**WHAT YOU NEED TO DO:**
Pull out the listing lines starting with the one containing "The width and" and ending with the one containing "click(92, 149)", copying them verbatim. Omit the pictures from your reply.

**DATA EXTRACT:**
━━━━
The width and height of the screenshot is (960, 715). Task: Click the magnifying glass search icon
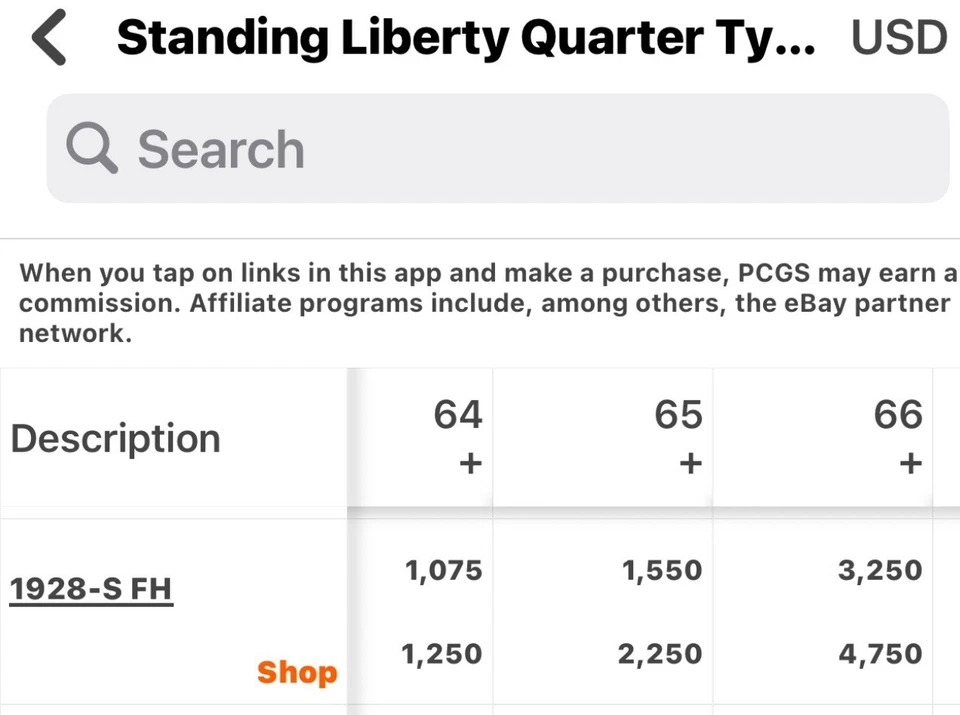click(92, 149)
━━━━
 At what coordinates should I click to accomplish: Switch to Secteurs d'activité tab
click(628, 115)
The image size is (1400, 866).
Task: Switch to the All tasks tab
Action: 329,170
━━━━
**REPLY:**
The width and height of the screenshot is (960, 715). Task: Click the magnifying glass search icon
click(92, 149)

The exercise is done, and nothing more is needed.